──────── Dataset content ────────
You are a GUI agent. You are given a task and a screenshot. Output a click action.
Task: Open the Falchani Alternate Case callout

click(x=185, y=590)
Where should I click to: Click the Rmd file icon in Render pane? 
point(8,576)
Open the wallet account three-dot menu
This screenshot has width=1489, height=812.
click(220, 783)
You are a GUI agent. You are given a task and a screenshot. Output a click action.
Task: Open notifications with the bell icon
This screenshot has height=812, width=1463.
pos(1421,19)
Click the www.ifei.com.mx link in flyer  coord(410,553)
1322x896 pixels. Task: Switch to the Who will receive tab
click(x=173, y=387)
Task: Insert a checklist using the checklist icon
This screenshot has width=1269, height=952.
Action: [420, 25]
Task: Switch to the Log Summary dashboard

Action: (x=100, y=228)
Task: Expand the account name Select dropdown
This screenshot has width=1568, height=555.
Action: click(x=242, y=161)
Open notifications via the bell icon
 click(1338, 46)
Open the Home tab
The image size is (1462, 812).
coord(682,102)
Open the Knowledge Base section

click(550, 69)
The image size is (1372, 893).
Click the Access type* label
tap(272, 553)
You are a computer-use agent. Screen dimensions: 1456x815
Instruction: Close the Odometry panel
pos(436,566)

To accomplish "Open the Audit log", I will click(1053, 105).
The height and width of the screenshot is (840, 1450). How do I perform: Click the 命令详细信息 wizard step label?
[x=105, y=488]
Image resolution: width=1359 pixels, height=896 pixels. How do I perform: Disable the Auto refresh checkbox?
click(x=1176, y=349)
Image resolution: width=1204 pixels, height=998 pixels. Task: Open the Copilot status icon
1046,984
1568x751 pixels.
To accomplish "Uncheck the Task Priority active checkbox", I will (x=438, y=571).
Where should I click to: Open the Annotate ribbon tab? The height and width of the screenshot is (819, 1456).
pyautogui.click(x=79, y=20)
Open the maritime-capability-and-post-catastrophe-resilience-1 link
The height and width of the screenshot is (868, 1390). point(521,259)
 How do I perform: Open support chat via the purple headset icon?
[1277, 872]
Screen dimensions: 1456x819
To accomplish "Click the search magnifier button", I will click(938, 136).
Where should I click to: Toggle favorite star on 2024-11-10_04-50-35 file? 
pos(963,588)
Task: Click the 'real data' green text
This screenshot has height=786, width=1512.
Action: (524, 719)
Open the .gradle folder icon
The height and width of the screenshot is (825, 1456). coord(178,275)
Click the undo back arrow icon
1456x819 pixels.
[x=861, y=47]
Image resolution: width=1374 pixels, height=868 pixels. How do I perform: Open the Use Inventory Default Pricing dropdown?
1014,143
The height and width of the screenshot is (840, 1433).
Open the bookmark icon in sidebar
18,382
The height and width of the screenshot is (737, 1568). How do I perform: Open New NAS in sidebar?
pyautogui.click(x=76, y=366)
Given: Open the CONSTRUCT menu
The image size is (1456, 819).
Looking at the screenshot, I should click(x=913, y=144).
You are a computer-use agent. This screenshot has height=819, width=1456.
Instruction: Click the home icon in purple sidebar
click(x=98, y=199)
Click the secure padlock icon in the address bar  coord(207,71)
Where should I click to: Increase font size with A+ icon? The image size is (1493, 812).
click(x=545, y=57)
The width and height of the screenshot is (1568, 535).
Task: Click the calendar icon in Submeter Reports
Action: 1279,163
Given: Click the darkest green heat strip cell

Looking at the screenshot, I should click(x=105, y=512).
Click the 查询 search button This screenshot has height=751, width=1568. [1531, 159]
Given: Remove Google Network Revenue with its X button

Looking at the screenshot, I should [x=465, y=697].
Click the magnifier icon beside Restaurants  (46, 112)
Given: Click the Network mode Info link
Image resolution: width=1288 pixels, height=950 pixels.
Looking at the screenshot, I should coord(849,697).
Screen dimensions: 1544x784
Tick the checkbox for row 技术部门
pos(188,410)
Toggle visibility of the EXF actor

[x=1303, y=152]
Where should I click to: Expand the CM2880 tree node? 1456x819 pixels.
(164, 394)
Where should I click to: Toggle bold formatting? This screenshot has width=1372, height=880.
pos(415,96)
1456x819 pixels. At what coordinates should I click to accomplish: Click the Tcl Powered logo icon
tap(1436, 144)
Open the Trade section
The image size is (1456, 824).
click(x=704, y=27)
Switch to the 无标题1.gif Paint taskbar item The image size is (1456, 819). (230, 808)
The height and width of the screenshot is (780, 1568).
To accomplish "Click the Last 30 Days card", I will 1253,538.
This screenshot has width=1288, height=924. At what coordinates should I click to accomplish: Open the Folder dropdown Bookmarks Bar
────────
Problem to solve: Your answer should be the full set of records, printed exactly.

Answer for this exercise:
You are a GUI agent. You are given a task and a screenshot. Output a click action.
Task: Open the Falchani Alternate Case callout

click(x=185, y=590)
Where should I click to: Click the Rmd file icon in Render pane? 
point(8,576)
Open the wallet account three-dot menu
This screenshot has width=1489, height=812.
click(220, 783)
You are a GUI agent. You are given a task and a screenshot. Output a click action.
Task: Open notifications with the bell icon
This screenshot has height=812, width=1463.
pos(1421,19)
Click the www.ifei.com.mx link in flyer  coord(410,553)
1322x896 pixels. Task: Switch to the Who will receive tab
click(x=173, y=387)
Task: Insert a checklist using the checklist icon
This screenshot has width=1269, height=952.
Action: [420, 25]
Task: Switch to the Log Summary dashboard

Action: (x=100, y=228)
Task: Expand the account name Select dropdown
This screenshot has width=1568, height=555.
Action: click(x=242, y=161)
Open notifications via the bell icon
 click(1338, 46)
Open the Home tab
The image size is (1462, 812).
coord(682,102)
Open the Knowledge Base section

click(550, 69)
The image size is (1372, 893).
Click the Access type* label
tap(272, 553)
You are a computer-use agent. Screen dimensions: 1456x815
Instruction: Close the Odometry panel
pos(436,566)

To accomplish "Open the Audit log", I will click(1053, 105).
The height and width of the screenshot is (840, 1450). How do I perform: Click the 命令详细信息 wizard step label?
[x=105, y=488]
Image resolution: width=1359 pixels, height=896 pixels. How do I perform: Disable the Auto refresh checkbox?
click(x=1176, y=349)
Image resolution: width=1204 pixels, height=998 pixels. Task: Open the Copilot status icon
1046,984
1568x751 pixels.
To accomplish "Uncheck the Task Priority active checkbox", I will (x=438, y=571).
Where should I click to: Open the Annotate ribbon tab? The height and width of the screenshot is (819, 1456).
pyautogui.click(x=79, y=20)
Open the maritime-capability-and-post-catastrophe-resilience-1 link
The height and width of the screenshot is (868, 1390). point(521,259)
 How do I perform: Open support chat via the purple headset icon?
[1277, 872]
Screen dimensions: 1456x819
To accomplish "Click the search magnifier button", I will click(938, 136).
Where should I click to: Toggle favorite star on 2024-11-10_04-50-35 file? 
pos(963,588)
Task: Click the 'real data' green text
This screenshot has height=786, width=1512.
Action: (524, 719)
Open the .gradle folder icon
The height and width of the screenshot is (825, 1456). coord(178,275)
Click the undo back arrow icon
1456x819 pixels.
[x=861, y=47]
Image resolution: width=1374 pixels, height=868 pixels. How do I perform: Open the Use Inventory Default Pricing dropdown?
1014,143
The height and width of the screenshot is (840, 1433).
Open the bookmark icon in sidebar
18,382
The height and width of the screenshot is (737, 1568). How do I perform: Open New NAS in sidebar?
pyautogui.click(x=76, y=366)
Given: Open the CONSTRUCT menu
The image size is (1456, 819).
Looking at the screenshot, I should click(x=913, y=144).
You are a computer-use agent. This screenshot has height=819, width=1456.
Instruction: Click the home icon in purple sidebar
click(x=98, y=199)
Click the secure padlock icon in the address bar  coord(207,71)
Where should I click to: Increase font size with A+ icon? The image size is (1493, 812).
click(x=545, y=57)
The width and height of the screenshot is (1568, 535).
Task: Click the calendar icon in Submeter Reports
Action: 1279,163
Given: Click the darkest green heat strip cell

Looking at the screenshot, I should click(x=105, y=512).
Click the 查询 search button This screenshot has height=751, width=1568. [1531, 159]
Given: Remove Google Network Revenue with its X button

Looking at the screenshot, I should [x=465, y=697].
Click the magnifier icon beside Restaurants  (46, 112)
Given: Click the Network mode Info link
Image resolution: width=1288 pixels, height=950 pixels.
Looking at the screenshot, I should coord(849,697).
Screen dimensions: 1544x784
Tick the checkbox for row 技术部门
pos(188,410)
Toggle visibility of the EXF actor

[x=1303, y=152]
Where should I click to: Expand the CM2880 tree node? 1456x819 pixels.
(164, 394)
Where should I click to: Toggle bold formatting? This screenshot has width=1372, height=880.
pos(415,96)
1456x819 pixels. At what coordinates should I click to accomplish: Click the Tcl Powered logo icon
tap(1436, 144)
Open the Trade section
The image size is (1456, 824).
click(x=704, y=27)
Switch to the 无标题1.gif Paint taskbar item The image size is (1456, 819). (230, 808)
The height and width of the screenshot is (780, 1568).
To accomplish "Click the Last 30 Days card", I will 1253,538.
This screenshot has width=1288, height=924. At what coordinates should I click to accomplish: Open the Folder dropdown Bookmarks Bar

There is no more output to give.